I changed the batteries on mine yesterday, and I had used them for a year and a half; the only reason I had to change them was that I forgot to push the film advance lever all the way in.

What I love about film cameras is that you can pick up any camera(in this example a 35mm one) and take advantage of modern film technology; that includes the very first 35mm cameras produced as early as 1905.

That would be like using a 5D Mark 1 with a full frame sensor released in about 100 years. The battery technology used in most analog cameras aren’t that old. But the one I use in mine are from the 70s.

If I would want to invest in a digital Leica like the M10, it would cost me around $10000 (with a 50mm Summicron, while a Fujifilm X-Pro 2 with a 35mm F2 would be around $2000. In other words, I could buy three generations of X-Pro 2’s for the same amount of money. And a Leica M10 is not that much better, and if it is better than the X-Pro 2 at all is a discussion by itself.

The reason a Leica film camera except for the M7, is worth the money is that you can use it for like forever. Even if the button cell battery goes out of production. Because you don’t need the meter for the camera to work. The only thing you need is rolls of 35mm film. I also think Leica will service more or less any Leica camera produced.

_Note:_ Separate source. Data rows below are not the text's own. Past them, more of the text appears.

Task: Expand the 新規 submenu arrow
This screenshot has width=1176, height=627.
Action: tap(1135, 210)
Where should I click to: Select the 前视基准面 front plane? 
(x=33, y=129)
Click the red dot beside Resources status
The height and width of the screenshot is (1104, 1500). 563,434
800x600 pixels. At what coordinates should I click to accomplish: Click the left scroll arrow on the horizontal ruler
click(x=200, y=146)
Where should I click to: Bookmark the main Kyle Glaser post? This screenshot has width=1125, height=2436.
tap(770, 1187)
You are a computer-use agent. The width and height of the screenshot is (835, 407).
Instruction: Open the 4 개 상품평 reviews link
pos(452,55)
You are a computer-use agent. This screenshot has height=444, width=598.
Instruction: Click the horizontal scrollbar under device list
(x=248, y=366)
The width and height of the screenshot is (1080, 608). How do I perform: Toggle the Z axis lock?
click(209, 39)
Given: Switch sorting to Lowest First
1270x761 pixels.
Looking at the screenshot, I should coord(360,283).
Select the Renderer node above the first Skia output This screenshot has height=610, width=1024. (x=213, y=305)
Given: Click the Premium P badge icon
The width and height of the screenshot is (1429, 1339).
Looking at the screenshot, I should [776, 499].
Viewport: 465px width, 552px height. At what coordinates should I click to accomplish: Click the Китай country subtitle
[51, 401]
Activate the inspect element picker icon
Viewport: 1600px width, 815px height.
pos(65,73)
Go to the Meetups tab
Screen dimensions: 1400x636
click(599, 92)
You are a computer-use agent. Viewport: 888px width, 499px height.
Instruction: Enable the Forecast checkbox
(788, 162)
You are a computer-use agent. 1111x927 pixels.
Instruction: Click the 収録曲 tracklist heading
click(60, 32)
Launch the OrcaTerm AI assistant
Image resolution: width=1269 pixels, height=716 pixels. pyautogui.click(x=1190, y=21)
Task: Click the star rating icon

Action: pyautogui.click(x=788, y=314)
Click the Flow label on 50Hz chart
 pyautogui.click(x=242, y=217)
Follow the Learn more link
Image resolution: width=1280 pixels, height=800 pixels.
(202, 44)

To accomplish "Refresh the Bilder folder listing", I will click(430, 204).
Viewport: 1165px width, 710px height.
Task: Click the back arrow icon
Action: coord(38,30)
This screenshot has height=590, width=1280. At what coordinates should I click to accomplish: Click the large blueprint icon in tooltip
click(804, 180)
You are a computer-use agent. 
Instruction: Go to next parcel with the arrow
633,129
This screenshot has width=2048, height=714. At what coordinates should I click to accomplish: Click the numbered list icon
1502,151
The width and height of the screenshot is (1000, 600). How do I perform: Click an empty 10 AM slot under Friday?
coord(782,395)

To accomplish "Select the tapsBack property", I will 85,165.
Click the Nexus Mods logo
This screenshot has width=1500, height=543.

There are a few things Leica would have to figure out before I would even consider buying a digital M. If I’m going to spend that amount of money one any kind of camera it had to something I could use for the rest of my life, without feeling like I was using a outdated camera. If I bought a Leica M3 in 1954 it would still be a awesome camera (if taken proper care of).

To make a camera with that kind of longevity is not that difficult when it comes to film cameras, because the film is the sensor, and the rest is about betting on the right company and how well it’s built. Leica know how to build stuff that last. But in order for a digital camera to work that well they would also have to make it possible to change and upgrade the sensor. And of course batteries that was standard, and would be available even if Leica went under.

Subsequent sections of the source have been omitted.